Le perdite secche che le imprese subiranno stanno per essere affrontate prevalentemente con prestiti facilitati e dilazioni di prestiti, che sostanzialmente provocheranno maggior debito privato. Ma già molte banche consigliano di pagare le rate di fine mese, salvo poi verificare dal prossimo. E che ne sarà di tutti quei prestiti non dipendenti dal sistema bancario, ma finanziario?
“La parte restante del “buco” di reddito è bene che rimanga a carico dei “produttori” di reddito (redditi da lavoro) o è bene mettere in campo un aiuto pubblico, cioè una immediata copertura da parte dello Stato, con sostegni “a fondo perduto” per essere chiari, di almeno una parte delle perdite?”
Come dichiarato autorevolmente, “Il rinvio dei pagamenti non significa però che essi siano stati cancellati. E, non basta intervenire dal lato della liquidità. Non sappiamo ancora quanto lungo sarà il periodo di arresto dell’economia e quindi il danno economico effettivo in termini di perdita di produzione e di reddito, ma si porrà il problema di come evitare che questo determini una riduzione prolungata di capacità produttiva e quindi una recessione oltre il breve termine. Ciò significa che la decisione politica riguarda l’opportunità e la possibilità che lo Stato copra parte delle perdite subite dalle attività economiche per un fattore esogeno come quello determinato dal contagio.”

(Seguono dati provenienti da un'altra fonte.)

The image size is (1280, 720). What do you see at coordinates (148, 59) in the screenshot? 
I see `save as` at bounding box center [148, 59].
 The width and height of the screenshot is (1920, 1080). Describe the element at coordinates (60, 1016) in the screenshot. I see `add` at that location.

Ma esiste un altro contagio evitabile e ingiusto. Parlo di quello speculativo della finanza deregolamentata verso la quale si deve procedere con misure drastiche come l’immediata applicazione delle norme in vigore sullo stop alle contrattazioni speculative, timidamente avanzate dalla Consob. Altra misura fondamentale è la sospensione del pagamento degli interessi sul debito pubblico che, fino a prova contraria, non dovrebbe servire, come dimostra la pandemia, a sentirci in colpa, ma a liberarci da un male invisibile, pericoloso e drammaticamente vincolante. Esistono responsabilità precise per la mancata o insufficiente ricerca scientifica preventiva rispetto alle epidemie. Gli stessi soggetti che non hanno finanziato la ricerca oggi lucrerebbero sul differenziale tra stati deboli e forti per assicurarsi lauti guadagni, approfittando del necessario aumento del debito. Sui titoli pubblici in questo momento storico non dovrebbero essere applicati interessi passivi e benché meno comportamenti speculativi.
Le crisi strutturali che si sovrappongono sono diverse: sanitaria, umanitaria, economica e democratica. Solo una grande ricostruzione dell’architettura del mondo, che affronti contemporaneamente le questioni climatiche, economiche, finanziarie, sociali, sanitarie e democratiche, potrà ridare speranza al mondo.
Fino ad allora tutti i movimenti sociali dovranno prepararsi ad un conflitto senza precedenti, ma senza paura e senza il timore di non essere all’altezza. Non possiamo delegare le scelte storiche al sistema che le ha prodotte. Ma incombe sulla futura lotta per la giustizia globale il controllo individuale e collettivo ora a maggior ragione giustificato dal “Bene Superiore” sanitario.